Mary Dixon: Last year, the city of Chicago was given an unprecedented opportunity. It got nearly two billion dollars in federal COVID-19 relief money. The city used those funds, in addition to hundreds of millions in bond funding, to create the Chicago Recovery Plan. The plan aims to bolster community organizations helping the city’s most vulnerable people – those impacted by violence, mental health issues, and more. A year later, these dollars are just starting to trickle down. WBEZ’s Mariah Woelfel has more.

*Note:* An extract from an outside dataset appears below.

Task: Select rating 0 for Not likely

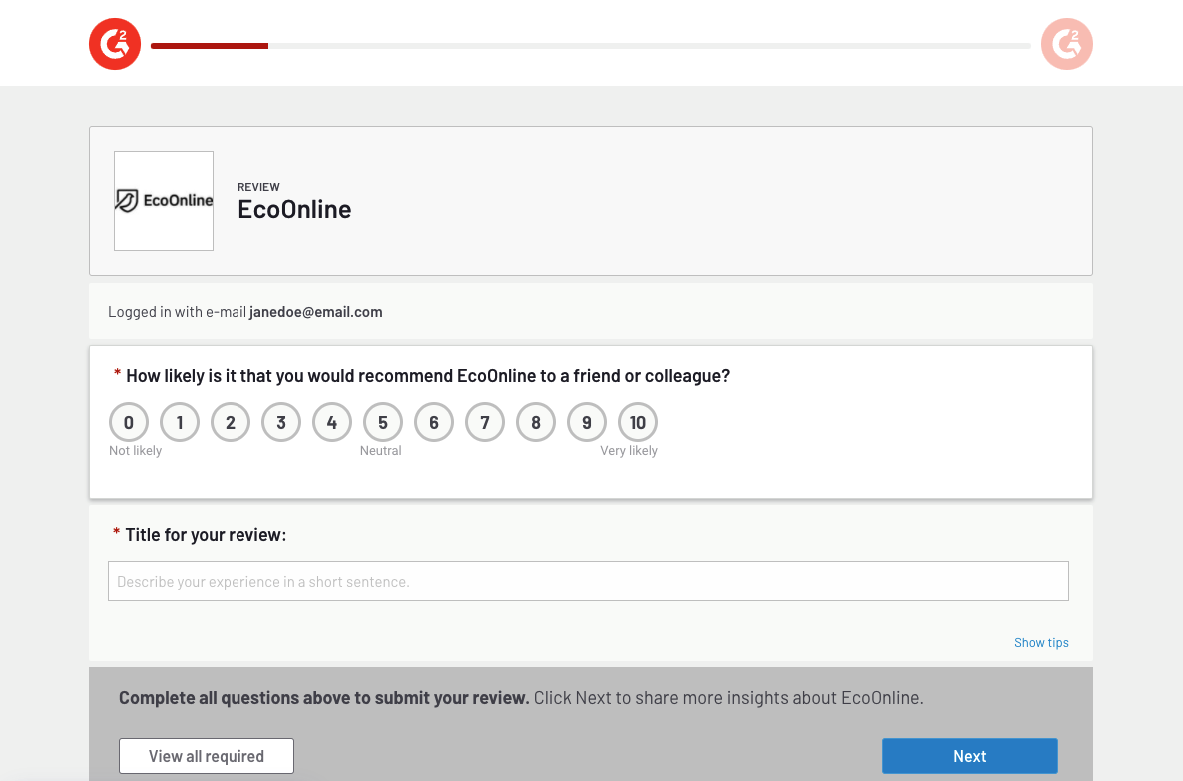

Mariah Woelfel: At a downtown law firm that overlooks Lake Michigan, Lindsey Nathan’s office sits next to a corner for kids to play while their parent, usually their mom, gets legal help.

Lindsey Nathan: Kids really get into it and there’s a bucket of toys over there so sometimes it’s like "okay mommy’s gotta go" and the kid's like, "no I don't wanna go" and I'm like "okay we gotta go!

Mariah Woelfel: Nathan has been an attorney assisting survivors of domestic abuse for 11 years with Ascend Justice. The organization is slated to get hundreds of thousands of federal funding to offset the impacts of the pandemic.

Lindsey Nathan: With the pandemic, it's like you’ve got an explosion of abuse, you’ve got an explosion of clients, you’ve got an explosion of people needing these free services, and free services that are just very overwhelmed. So I think we saw, really for like the first time since I’ve been here, other than my maternity leave, we’ve been closed for intake.

Mariah Woelfel: Now, the organization says it will get $190,000 dollars a year – the biggest city grant they’ve ever gotten – to pay two staff attorneys for the next three years.

Lindsey Nathan: It may seem small, like relatively, I mean to us we're legal aid - like any amount of money, you know, kind of like give me $50, right? Yeah, I'll use it, we need it, you know?

Mariah Woelfel: Nathan’s group is one of many slated for unprecedented funding made possible by the windfall of federal dollars, but there are many organizations waiting. Of the $1.2 billion slated for new projects, just $250 million of it will be spent by the end of this year. Some advocates say that’s because the city has been slow to issue Requests for Proposals and get contracts signed in order to start doling out the cash. Jennie Bennet, the city’s Chief Financial Officer, says the gradual rollout is, in part, intentional.

Jennie Bennett: The intention was always to have you know, some portion of that money spent in those subsequent years so that we could carry forward programs so it’s not, like for example, you see a big influx of mental health money one year and then the money goes away, but that we’re effectively building real capacity over time and creating some sustainability in those programs.

Mariah Woelfel: But there is still a cliff on the horizon – all COVID-19 federal funding, or ARPA funds, need to be spent by 2026. After that, it’s unclear what will happen to the organizations receiving unprecedented funds. That’s why Amanda Pyron, an anti-domestic violence advocate, made the case to Chicago aldermen at a recent hearing, to start thinking now about how to incorporate this type of spending in the future.

Amanda Pyron: We really need to sustain these services. For instance, these attorneys that are now representing survivors in the court, will still be needed once the ARPA funds dry up.

Mariah Woelfel: Back at Ascend Justice, McKenzie Griffith was recently hired with federal funding to give legal help.

Mariah Woelfel: So you’ve been here how long...

McKenzie Griffith: Uh like 8 days, 9 days I think – hahaha!

Mariah Woelfel: She’s still setting up her desk near the kids corner of the office. Once in full swing, Griffith will take on about 25 cases, helping moms who’ve been the victims of abuse. And, the organization hopes, freeing up the office to start taking new clients for the first time since its pandemic-era closure. Mariah Woelfel, WBEZ News.